Leo smiled. “You’re looking for a loophole?”
“You bet I am,” I replied. “Tricia’s dragging her feet. Meanwhile, Ben’s pressing me to get it done. Milo and I have to talk.”
“After seeing this picture of him, I thought maybe you were considering your own divorce.”
I stared again at the tall, lanky young man standing somewhat ill at ease beside his beaming, bright-eyed bride. “I think he seems kind of sweet. But age has greatly improved his looks.”
“I’ll grant that much,” Leo conceded. “But sweet, he’s not.”
“That’s good,” I asserted. “If he was, I’d never have married him.”
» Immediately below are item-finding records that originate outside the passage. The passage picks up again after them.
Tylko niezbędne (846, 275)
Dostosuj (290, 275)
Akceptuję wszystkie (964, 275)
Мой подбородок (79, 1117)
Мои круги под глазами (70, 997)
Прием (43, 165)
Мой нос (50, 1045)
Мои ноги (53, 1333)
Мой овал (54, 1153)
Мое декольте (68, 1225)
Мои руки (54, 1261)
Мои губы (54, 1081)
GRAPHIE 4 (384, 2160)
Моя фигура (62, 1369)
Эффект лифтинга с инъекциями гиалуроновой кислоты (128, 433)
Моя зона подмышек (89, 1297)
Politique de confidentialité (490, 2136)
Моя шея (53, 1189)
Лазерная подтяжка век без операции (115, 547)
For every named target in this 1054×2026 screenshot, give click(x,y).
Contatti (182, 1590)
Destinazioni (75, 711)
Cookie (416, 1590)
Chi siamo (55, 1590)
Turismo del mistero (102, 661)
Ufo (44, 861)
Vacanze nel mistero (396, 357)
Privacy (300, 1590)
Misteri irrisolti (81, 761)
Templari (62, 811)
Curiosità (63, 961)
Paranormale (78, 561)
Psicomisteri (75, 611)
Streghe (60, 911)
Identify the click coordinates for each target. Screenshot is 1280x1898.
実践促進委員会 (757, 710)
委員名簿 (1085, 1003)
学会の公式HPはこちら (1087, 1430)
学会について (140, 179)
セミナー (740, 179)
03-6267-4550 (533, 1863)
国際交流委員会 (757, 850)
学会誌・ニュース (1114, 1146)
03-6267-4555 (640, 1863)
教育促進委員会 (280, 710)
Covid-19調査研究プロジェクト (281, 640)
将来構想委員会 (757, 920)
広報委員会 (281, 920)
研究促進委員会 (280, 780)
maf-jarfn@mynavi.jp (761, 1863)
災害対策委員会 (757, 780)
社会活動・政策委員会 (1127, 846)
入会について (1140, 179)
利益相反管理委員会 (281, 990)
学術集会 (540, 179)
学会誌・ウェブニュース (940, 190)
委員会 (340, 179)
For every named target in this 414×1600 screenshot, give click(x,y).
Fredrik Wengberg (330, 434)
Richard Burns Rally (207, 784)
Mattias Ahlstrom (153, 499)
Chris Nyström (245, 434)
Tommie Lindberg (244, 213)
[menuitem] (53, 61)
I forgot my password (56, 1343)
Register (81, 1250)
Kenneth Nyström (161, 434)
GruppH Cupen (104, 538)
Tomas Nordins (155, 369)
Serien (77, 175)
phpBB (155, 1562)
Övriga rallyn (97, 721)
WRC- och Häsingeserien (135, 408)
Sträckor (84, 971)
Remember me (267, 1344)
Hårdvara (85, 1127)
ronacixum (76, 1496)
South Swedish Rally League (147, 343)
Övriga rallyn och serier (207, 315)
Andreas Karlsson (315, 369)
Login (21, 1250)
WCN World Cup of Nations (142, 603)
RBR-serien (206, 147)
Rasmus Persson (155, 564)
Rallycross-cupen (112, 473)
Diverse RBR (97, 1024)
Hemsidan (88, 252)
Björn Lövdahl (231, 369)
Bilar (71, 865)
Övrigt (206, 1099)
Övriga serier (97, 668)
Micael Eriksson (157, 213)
Leo just shook his head and wandered off to his desk.
—
I set aside my research. After telling Alison I was leaving early, I headed for the art gallery across Front Street and four blocks east. I found a parking spot near the corner of Eighth. The CLOSED sign was on the door, but I could see Donna inside. She hurried to let me in.
“I was going to call you,” she said, smiling. “I sold Craig’s new work today to a man from Longview. He liked it a lot better than you did.”
“He probably knows more about art than I do,” I said, a trifle chagrined. “I can only respond on a visceral level. Most of Picasso’s works are a total mystery and the Pop Art movement looks like junk.”
“Some of it was,” Donna agreed. “I’m no expert, but I studied art in college and I try to keep up with what’s current. This,” she went on with a sweeping gesture, “is more personally rewarding than running the day care. There are only so many diaper changes and nose-wipings you can do in a day before you need something more aesthetic. Of course I couldn’t afford to run the gallery if it wasn’t for my day job.”
“Does Craig know you’ve sold the painting?”
“I left a message on his cell,” Donna replied, rearranging two pairs of ceramic candleholders on top of a display case. “He’ll get in touch when he feels like it. You know time and money mean nothing to him.” Her gratified expression changed. “I heard Ren Rawlings got out of the hospital today. Do you know how she’s doing?”